¿Hemos tendido a olvidar a esos hombres que hicieron grande a Chile? Quien recuerde un mes de mayo en la vida escolar de otros tiempos no podrá sino responder a esta pregunta de modo positivo. Pero hay algo más que olvido. Además de este, muchas veces ha existido un espíritu deliberado de demolición de los héroes.

“Chile no puede olvidar a los hombres que lo hicieron grande”, afirmaba el presidente Kast esta semana, al reinaugurar el salón Prat en el Palacio de La Moneda. Y en esto tiene razón. No se aprende sobre la entrega, la grandeza, ni otros rasgos de carácter leyendo tratados sobre la virtud: se aprende con modelos de carne y hueso, con ejemplos e historias que encarnan estos rasgos. Como es evidente, tenemos gran necesidad de ese aprendizaje. Cualquier reconstrucción del país supone despertar, sobre todo entre los jóvenes, un sentido de sacrificio por algo superior. Pocos como Prat lo representan.
¿Hemos tendido a olvidar a esos hombres que hicieron grande a Chile? Quien recuerde un mes de mayo en la vida escolar de otros tiempos no podrá sino responder a esta pregunta de modo positivo. Pero hay algo más que olvido. Además de este, muchas veces ha existido un espíritu deliberado de demolición de los héroes. El mismo Prat sirve para ilustrar ese fenómeno. Un cuarto de siglo atrás se intentó “humanizar” su figura con una obra de teatro que en realidad lo representaba como dependiente del alcohol, como atravesado por el temor y la cobardía. Son discusiones cuyo recuerdo muchas veces nos abochorna, porque tampoco la respuesta a ese tipo de obra era muy imaginativa. Pero se trata de un momento decidor respecto del rumbo que estábamos tomando.
En efecto, más allá de la historia y las controversias chilenas, el lugar de los héroes es muy revelador de los consensos que reinan (o que se quiebran) en una sociedad. En años recientes, por ejemplo, se ha resquebrajado el consenso que antes había en torno a la figura de Churchill. Otrora universalmente apreciado, de pronto se podía empezar a insinuar lo que tenía de villano. Pero no es un simple revisionismo historiográfico el que lo bota del pedestal, sino el quiebre general de los consensos de postguerra que reinaron por décadas en Occidente. Y en estas cosas nadie sabe para quién trabaja: muchas personas que han participado de la demolición de los héroes –porque les parecen propios de otra época, porque encarnan valores que nos resultan tan ajenos–, lamentan a la vez las fracturas y pérdidas de consenso de nuestra sociedad. Pero los dos fenómenos no se pueden separar tan fácilmente.

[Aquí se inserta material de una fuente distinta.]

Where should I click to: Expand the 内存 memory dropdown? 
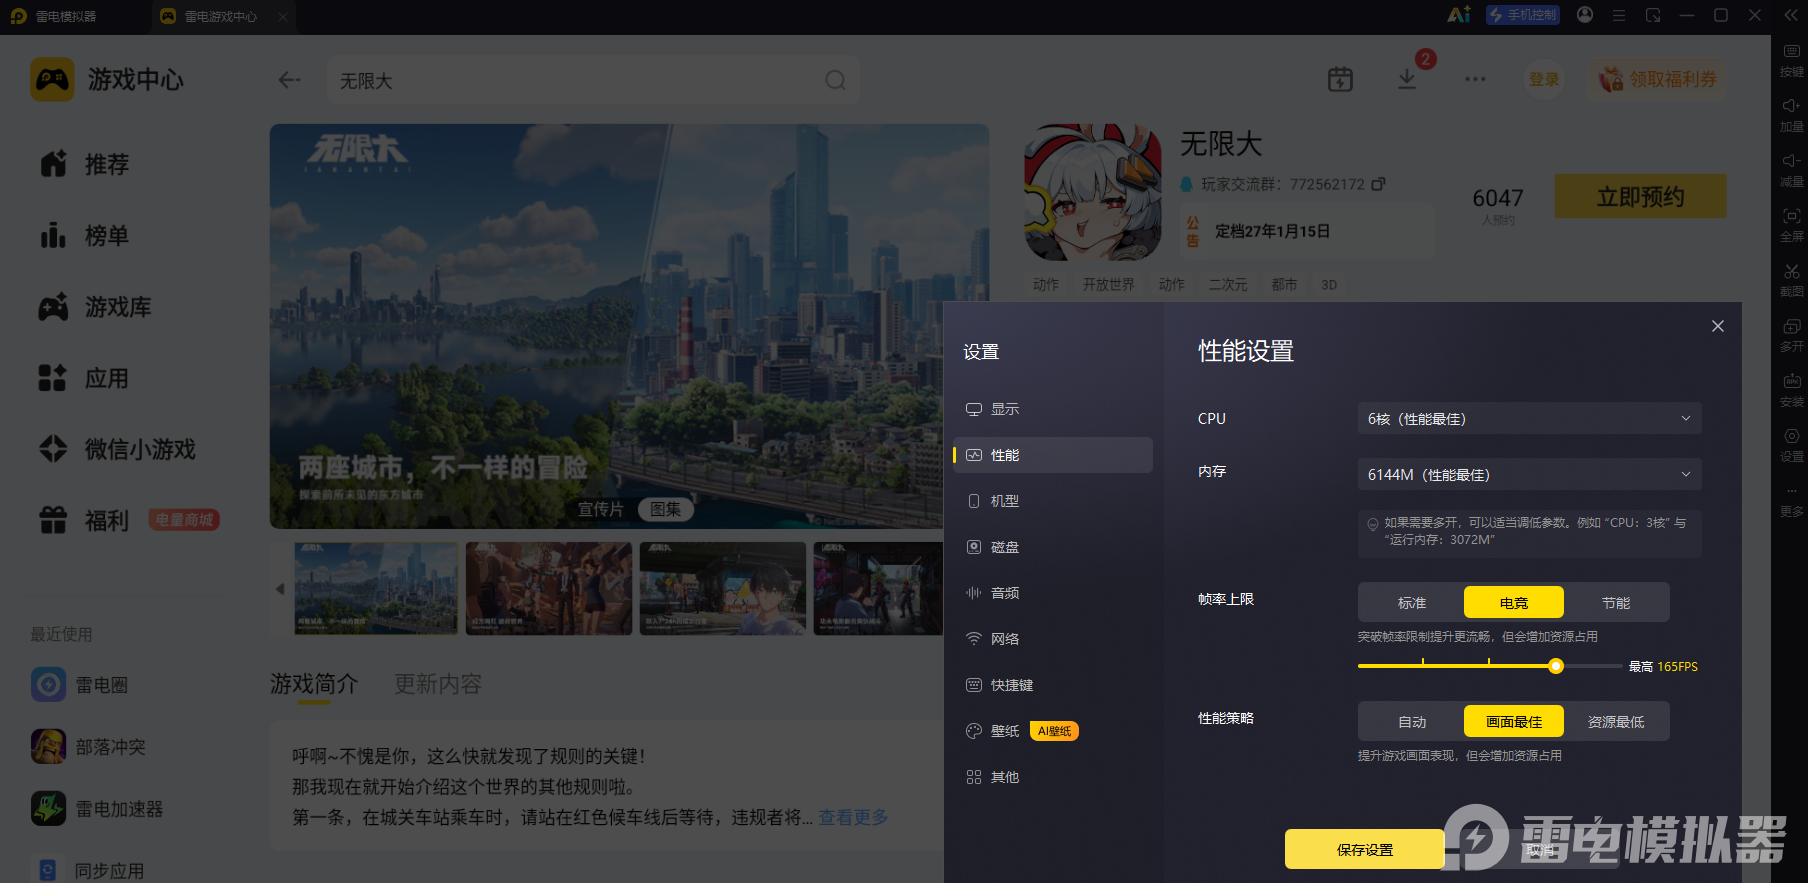[x=1529, y=475]
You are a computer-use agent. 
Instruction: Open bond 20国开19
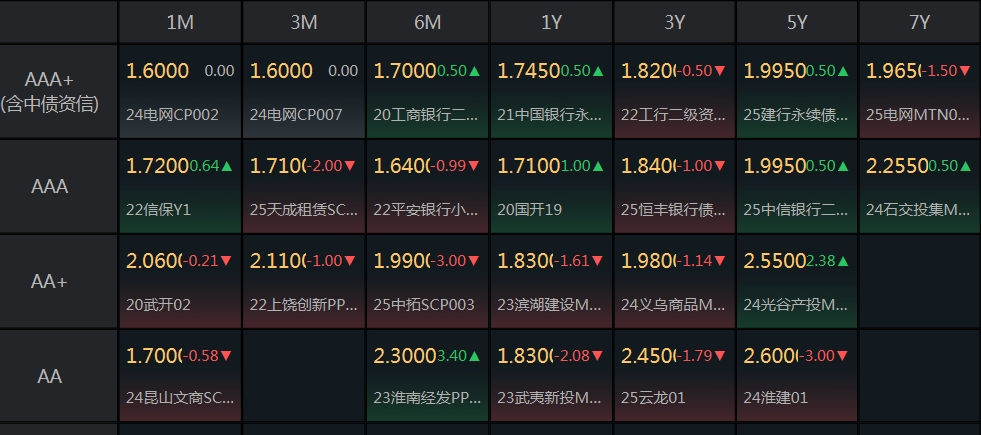(x=529, y=210)

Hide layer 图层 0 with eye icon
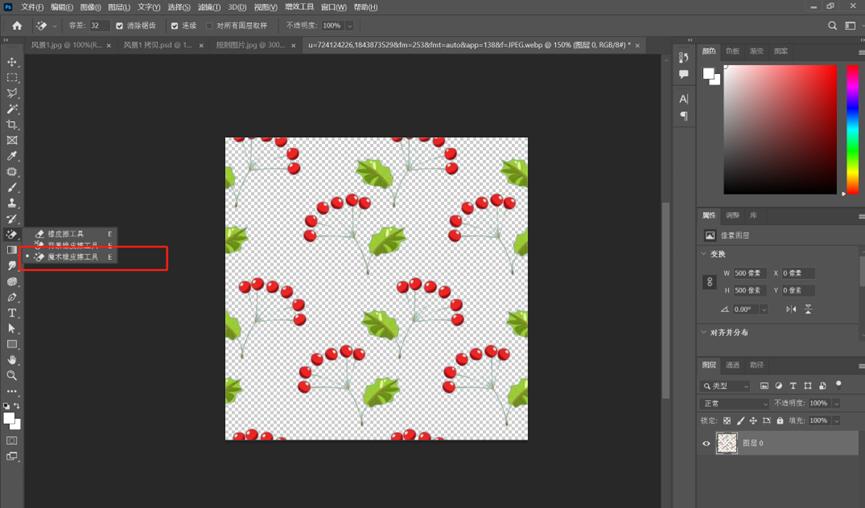pos(706,443)
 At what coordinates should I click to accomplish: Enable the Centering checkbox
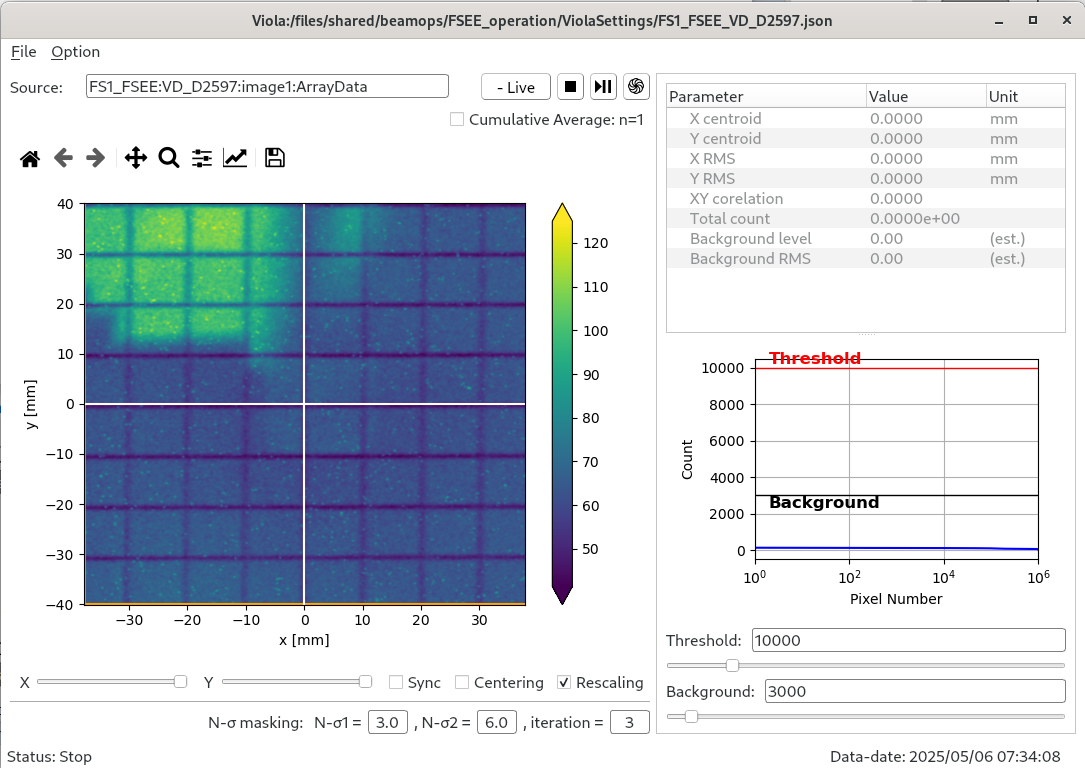click(462, 682)
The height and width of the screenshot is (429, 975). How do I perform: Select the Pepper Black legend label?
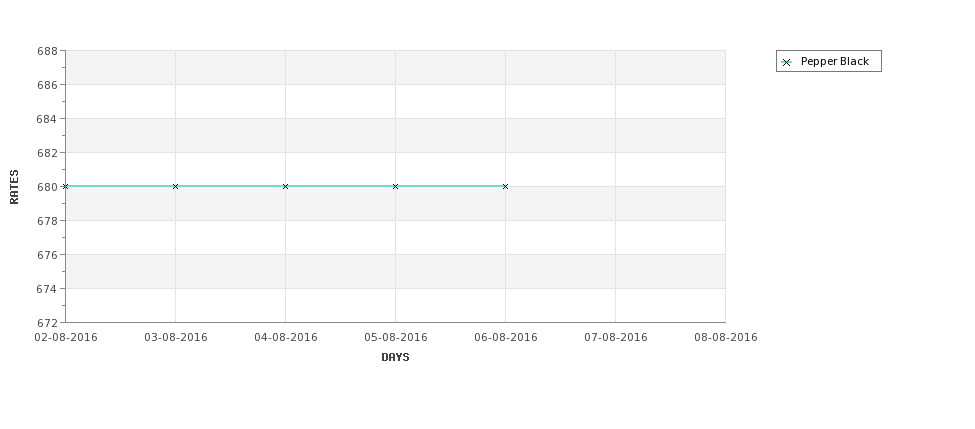[x=834, y=62]
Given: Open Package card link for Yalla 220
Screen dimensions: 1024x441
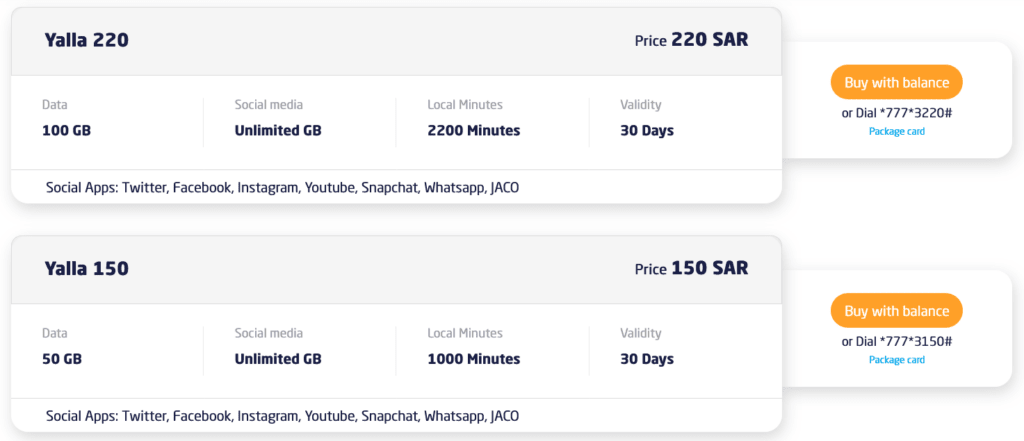Looking at the screenshot, I should click(896, 131).
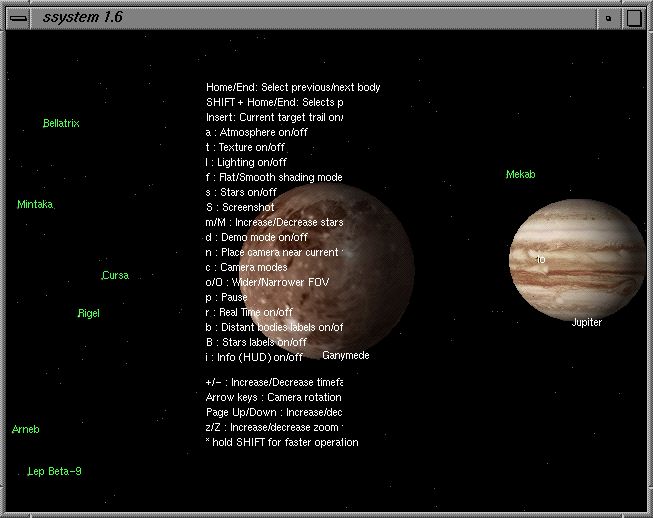This screenshot has width=653, height=518.
Task: Click the 'Demo mode on/off' help line
Action: pyautogui.click(x=256, y=237)
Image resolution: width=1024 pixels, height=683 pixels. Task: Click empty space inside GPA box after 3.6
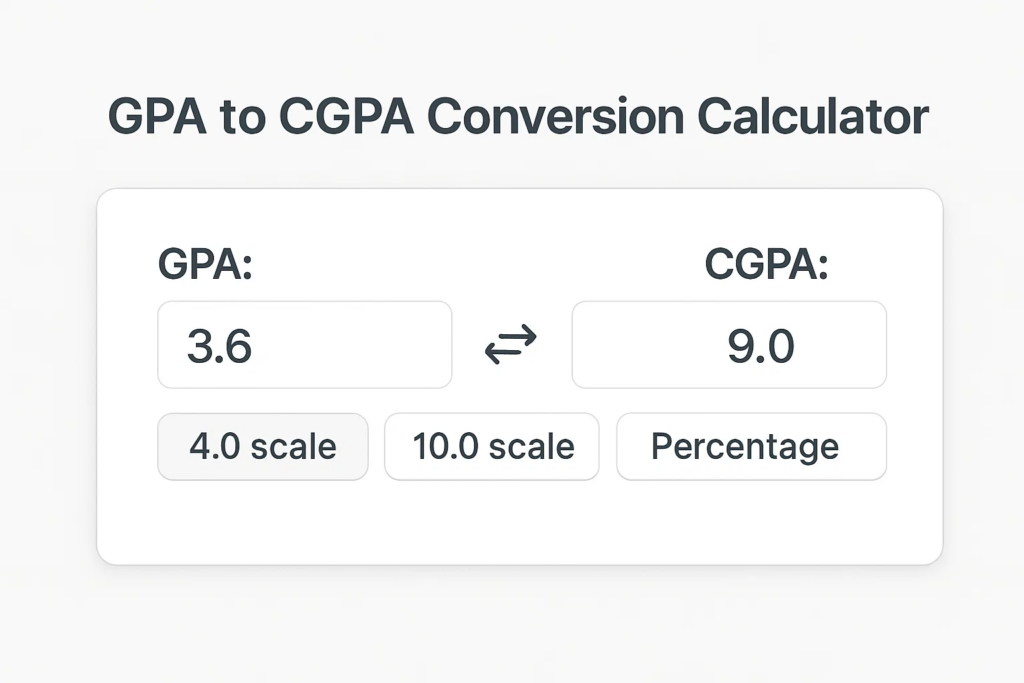tap(353, 345)
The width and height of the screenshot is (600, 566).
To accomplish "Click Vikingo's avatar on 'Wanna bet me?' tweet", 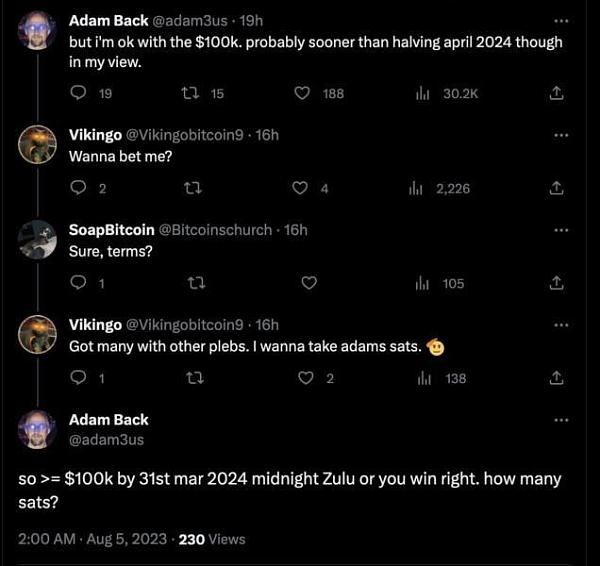I will [x=37, y=145].
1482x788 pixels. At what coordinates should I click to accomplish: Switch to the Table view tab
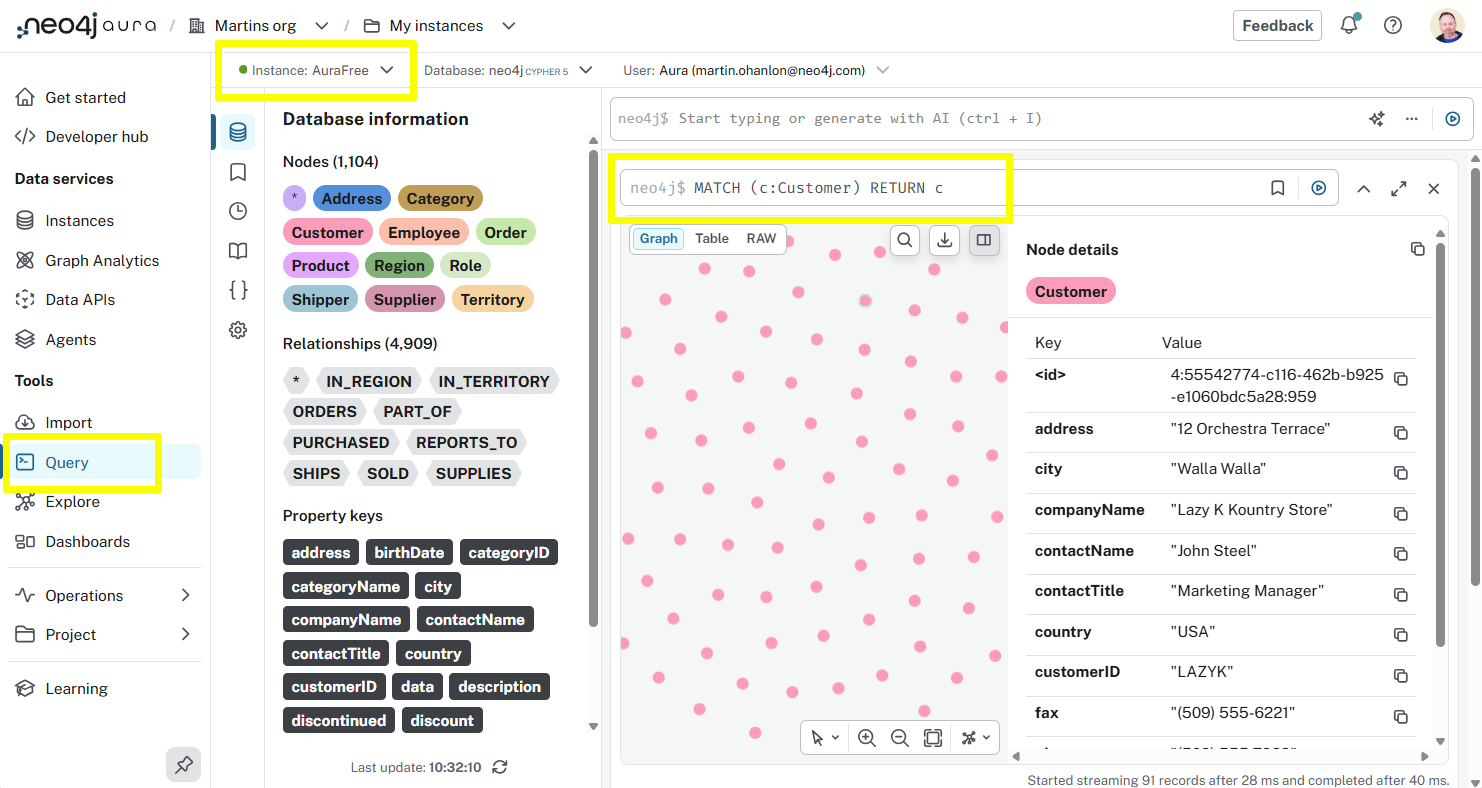[711, 238]
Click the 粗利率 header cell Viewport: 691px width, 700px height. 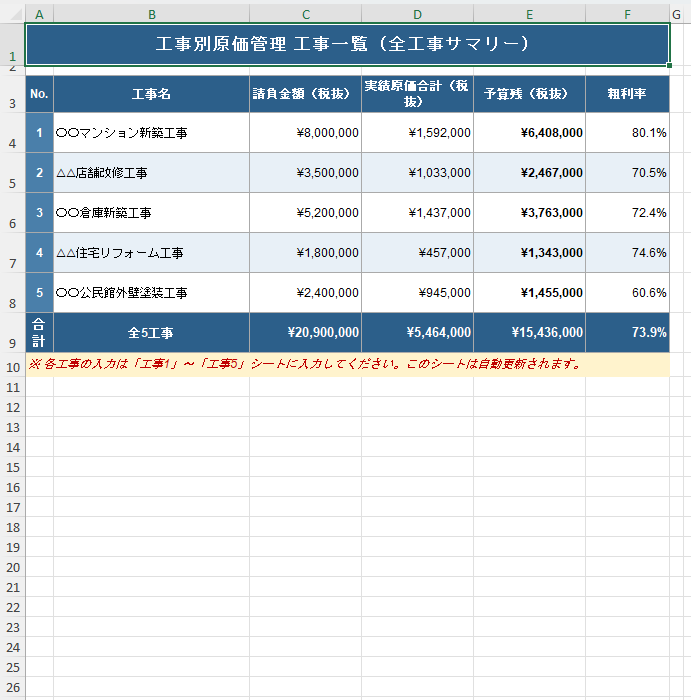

Como recuerda Michéa en “El imperio del mal menor”, en el mundo de la modernidad temprana, agotado por las guerras religiosas, la búsqueda misma de la grandeza y el bien se volvió objeto de sospecha. Pero no podemos vivir sin héroes. Quien invita a su demolición nos orienta con eso a intereses y placeres mundanos que parecen inocentes, propios de gente pacífica, pero que como horizonte único acaban por carcomer la orientación de un pueblo. ¿Hay que exaltar también las virtudes de la vida ordinaria? Ciertamente. Pero hay una semana del héroe. Esta es la semana de Prat.